## HOW TO COMPLETE THIS TASK:
Produce all the records again exactly as they stand.

## EXCERPTED DATA:
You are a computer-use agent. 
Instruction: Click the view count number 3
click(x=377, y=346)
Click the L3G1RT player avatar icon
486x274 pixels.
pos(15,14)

## RESPONSE FOR THIS EXERCISE:
You are a computer-use agent. 
Instruction: Click the view count number 3
click(x=377, y=346)
Click the L3G1RT player avatar icon
486x274 pixels.
pos(15,14)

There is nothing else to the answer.